Wednesday, April 19, 2006

Close To The Reedy Tarn

After a certain type of monkey I danced and mimicked my way back into the past – back, back, I say – on to the first few rungs of the evolutionary ladder. I was a genus extinct, for sure, and the drawings made me look hairier than I actually was. But my Darwinian gumbo was all a complete. At last, me in the chain, looking forward to a future of long, long years and appropriate monkey man respect. Have at you there!

My distant monkey cousins of mans and womans looked down from the loftiest of heights and, with palpable disdain, whispered between themselves all kinds of disparaging comments about what I was and what I stood for. But you, I cried, you up there, listen hard to me and what I say. They were not listening though. You, I said again, are not so brave and upright and not so far along the road that you can afford your hatred and mockery – you are but a slight blip, a hiccup in the line. But oh, those smoothies just looked down at me and laughed.

The grand narrative of mans and womans began, I must say, some good years after I’d taken my first exit from the world. They looked back at me and guessed me of a smaller brain and thing. They told themselves, in order to keep the narrative appropriately grand, that they were the culmination, the end result, of all the efforts combined. Including mine and all those hairier and less hairier fellow travellers who I met and discarded along the way.

Those banana munching chumps that pass for me these days. Honestly. No wonder they keep them in zoos, put them on the telly and fuck them up with science. I would too. They are a disgrace, an aberration from the path I was born to follow but didn’t quite tread. Those swinging, grinning bastards picking the fleas like the dumb animal bastards they truly are. They need shaking from their trees. As for lemurs - don’t even talk to me about lemurs. Lower primate monkey-mimicking motherfuckers.

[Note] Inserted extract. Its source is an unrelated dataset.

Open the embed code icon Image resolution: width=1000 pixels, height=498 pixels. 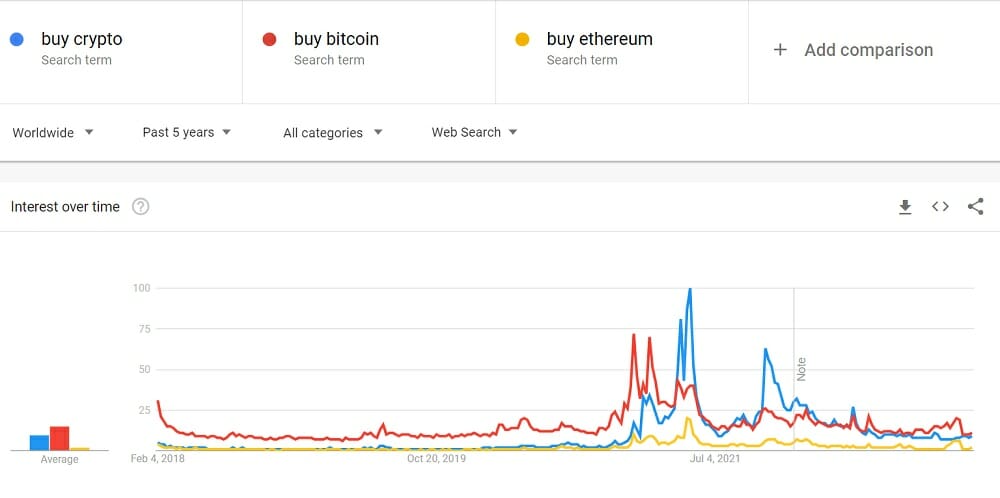940,207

How she would love to mount me, said the museum madam, as she tossed her raven hair back – back, back, I say – over her shoulder, removed those heavy glasses, kicked off her shoes and flashed a smile so erotic my primal instincts verily got the better of me. I would have howled were I of the wolfish species variety. I grunted instead - that animalistic grunting and sweating that gets them all on their knees. But not this girl, this ice iron maiden of sarcophagus and splash. She pulled me firm and stood me down. Until I had no choice but to howl like the moon.

Mickey the Monkey. I mean, Gus. As in, you can’t make a monkey out of Gus. There I was, at the ice rink, without my ice skates! What a fool! But lest ye not as I swiped – from one of my smaller chimpy pals – a couple of bananas whose skins I somehow affixed to the soles of my hairy feet. And did they, those banana skins, get me dancing round that rink? You can bet your life they did.

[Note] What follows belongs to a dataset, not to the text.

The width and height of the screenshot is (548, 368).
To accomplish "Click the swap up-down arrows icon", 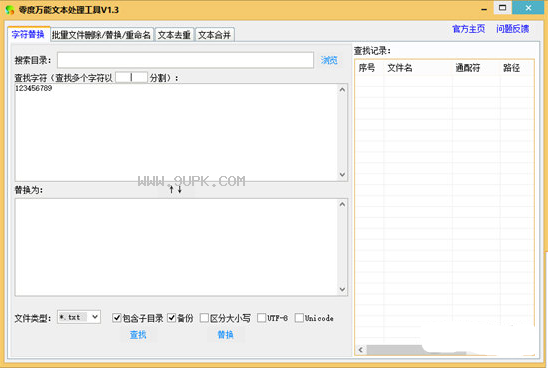I will tap(175, 189).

And here I am now, decked out like King Louie, that gaggle of idiots showering me with bananas. Bananas, I ask you. I tell them to get me something else, to crack open coconuts or fix me a sandwich, but all I get is bananas. It’s a life you wouldn’t want, that’s for sure. But still, at least I get to come up from the rear. That is, at least my place here, holding tight to the bottom of your ladder, is pretty secure.

3 Comments:

Anonymous Anonymous said...

I like the social structure between all us animals - the 'smoothies' and the 'mother-fucking' lemurs. Got a little bit lost on the ice rink but fun and well written, as ever.

11:18 AM  
Anonymous Anonymous said...

Did you know that William Burroughs really truly loved lemurs? We are particularly lovely and we think that you shouldn't be nasty to us. You just need to get to know us. Fancy lunch some time?

Have a go at gorillas. They've got silver arses, for one thing.